**WHAT THE TASK REQUIRES**
Across all the records below, how many lines contain "label"? Respond with only the number.

(Dataset items)
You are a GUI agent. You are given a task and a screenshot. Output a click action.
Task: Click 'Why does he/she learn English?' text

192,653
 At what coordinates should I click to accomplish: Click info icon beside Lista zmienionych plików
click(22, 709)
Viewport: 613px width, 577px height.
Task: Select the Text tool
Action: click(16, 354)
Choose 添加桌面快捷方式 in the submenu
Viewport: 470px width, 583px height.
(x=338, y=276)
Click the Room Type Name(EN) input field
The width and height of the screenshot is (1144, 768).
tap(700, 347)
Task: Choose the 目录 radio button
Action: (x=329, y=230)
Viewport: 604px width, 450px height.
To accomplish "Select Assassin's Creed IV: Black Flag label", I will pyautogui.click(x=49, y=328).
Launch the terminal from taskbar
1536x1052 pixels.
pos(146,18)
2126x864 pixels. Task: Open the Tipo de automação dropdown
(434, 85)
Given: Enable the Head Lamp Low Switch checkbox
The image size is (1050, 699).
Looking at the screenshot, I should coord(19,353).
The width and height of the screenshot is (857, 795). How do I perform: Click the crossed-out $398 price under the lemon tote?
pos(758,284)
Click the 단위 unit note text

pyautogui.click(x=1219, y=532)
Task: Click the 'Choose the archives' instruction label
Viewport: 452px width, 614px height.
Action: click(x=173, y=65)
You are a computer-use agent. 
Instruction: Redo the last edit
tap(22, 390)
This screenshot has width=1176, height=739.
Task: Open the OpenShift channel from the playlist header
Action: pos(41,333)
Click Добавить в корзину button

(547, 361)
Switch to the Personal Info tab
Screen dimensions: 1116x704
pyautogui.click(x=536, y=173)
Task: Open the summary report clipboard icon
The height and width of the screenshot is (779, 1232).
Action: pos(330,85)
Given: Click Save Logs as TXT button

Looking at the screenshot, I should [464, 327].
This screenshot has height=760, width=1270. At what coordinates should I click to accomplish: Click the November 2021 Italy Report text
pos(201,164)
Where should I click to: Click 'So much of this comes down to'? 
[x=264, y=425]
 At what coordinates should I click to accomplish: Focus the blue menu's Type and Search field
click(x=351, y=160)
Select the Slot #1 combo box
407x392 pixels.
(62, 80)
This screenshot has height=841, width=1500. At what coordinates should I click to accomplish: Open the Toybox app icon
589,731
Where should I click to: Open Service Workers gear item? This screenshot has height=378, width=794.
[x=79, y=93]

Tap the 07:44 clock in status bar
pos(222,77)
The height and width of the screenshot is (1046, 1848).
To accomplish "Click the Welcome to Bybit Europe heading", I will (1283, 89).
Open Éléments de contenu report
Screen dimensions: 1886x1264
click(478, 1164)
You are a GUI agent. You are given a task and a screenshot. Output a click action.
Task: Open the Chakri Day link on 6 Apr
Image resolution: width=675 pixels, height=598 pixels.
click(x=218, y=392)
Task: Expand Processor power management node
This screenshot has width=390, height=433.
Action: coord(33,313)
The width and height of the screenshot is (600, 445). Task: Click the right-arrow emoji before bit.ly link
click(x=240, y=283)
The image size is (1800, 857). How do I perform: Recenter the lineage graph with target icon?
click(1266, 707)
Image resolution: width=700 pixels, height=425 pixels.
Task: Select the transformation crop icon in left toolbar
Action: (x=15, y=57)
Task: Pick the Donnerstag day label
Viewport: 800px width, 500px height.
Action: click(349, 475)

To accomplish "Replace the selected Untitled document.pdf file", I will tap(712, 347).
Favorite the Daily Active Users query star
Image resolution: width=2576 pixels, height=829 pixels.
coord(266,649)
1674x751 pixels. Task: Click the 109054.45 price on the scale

**TASK OUTPUT**
3